* _Exercise directions_:
Search the data for "menu" and copy every matching line.

* _Data provided_:
>>

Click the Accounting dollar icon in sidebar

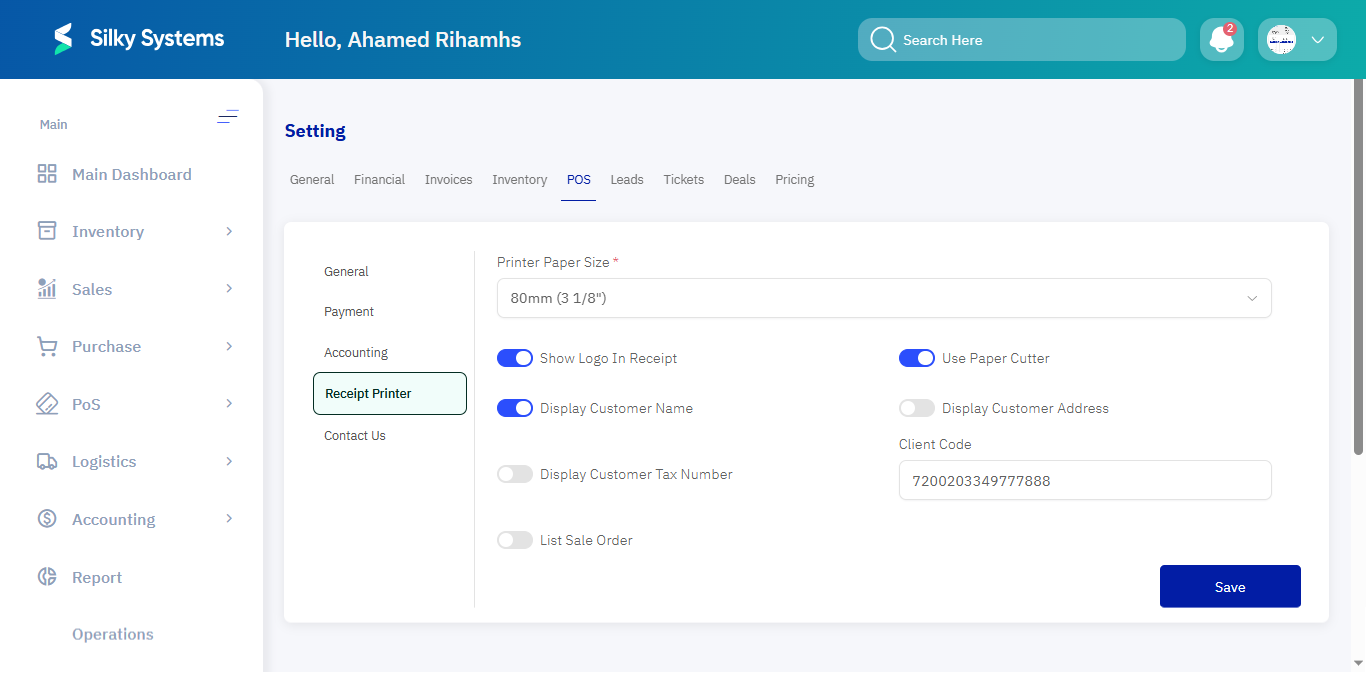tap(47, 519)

<<
>>

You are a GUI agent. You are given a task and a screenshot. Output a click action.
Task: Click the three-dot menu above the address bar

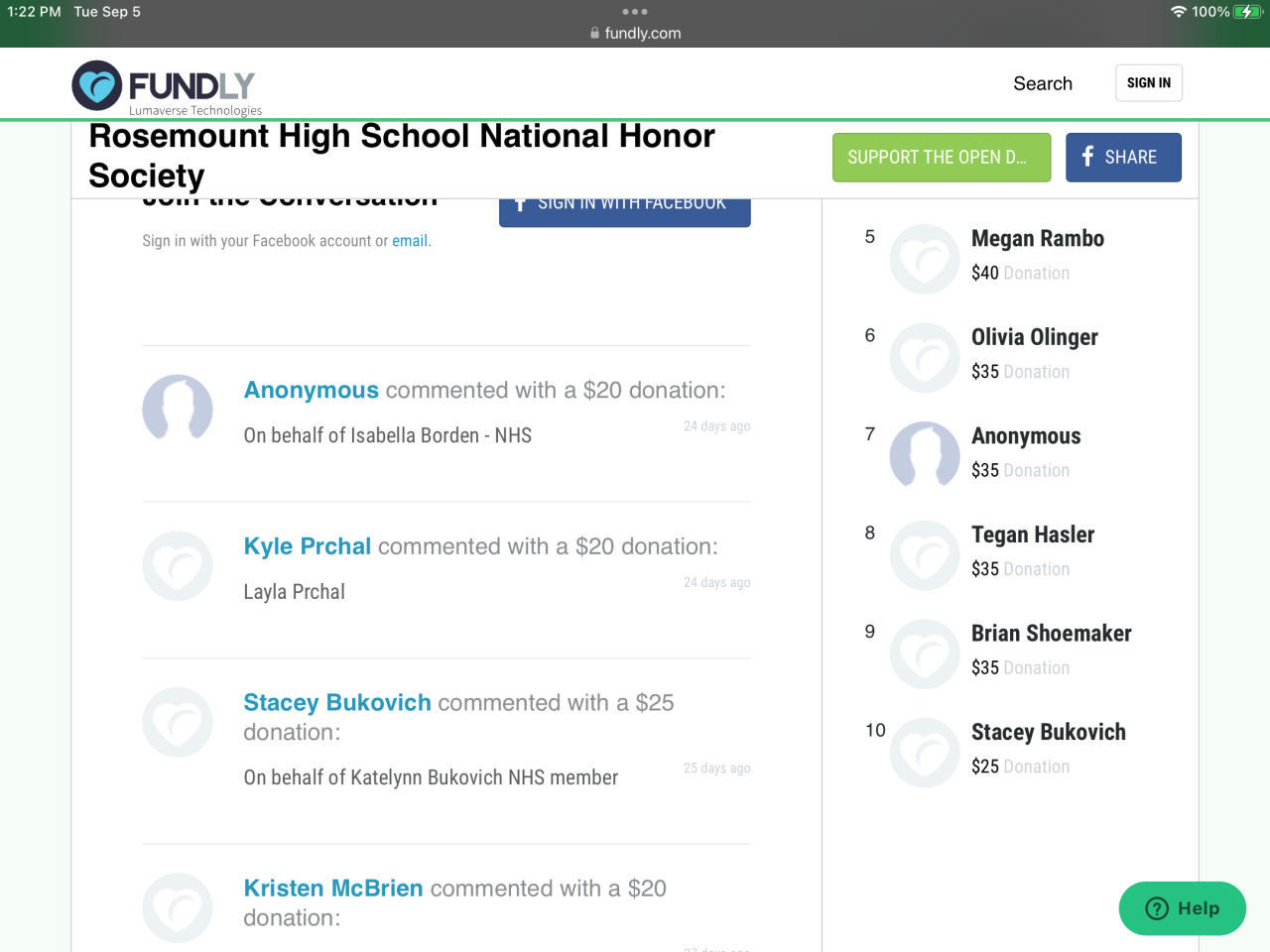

<<
>>

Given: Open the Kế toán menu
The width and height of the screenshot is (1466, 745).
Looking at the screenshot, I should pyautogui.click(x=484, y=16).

<<

* _Answer for the task_:
Task: Click the three-dot menu above the address bar
Given: Open the Kế toán menu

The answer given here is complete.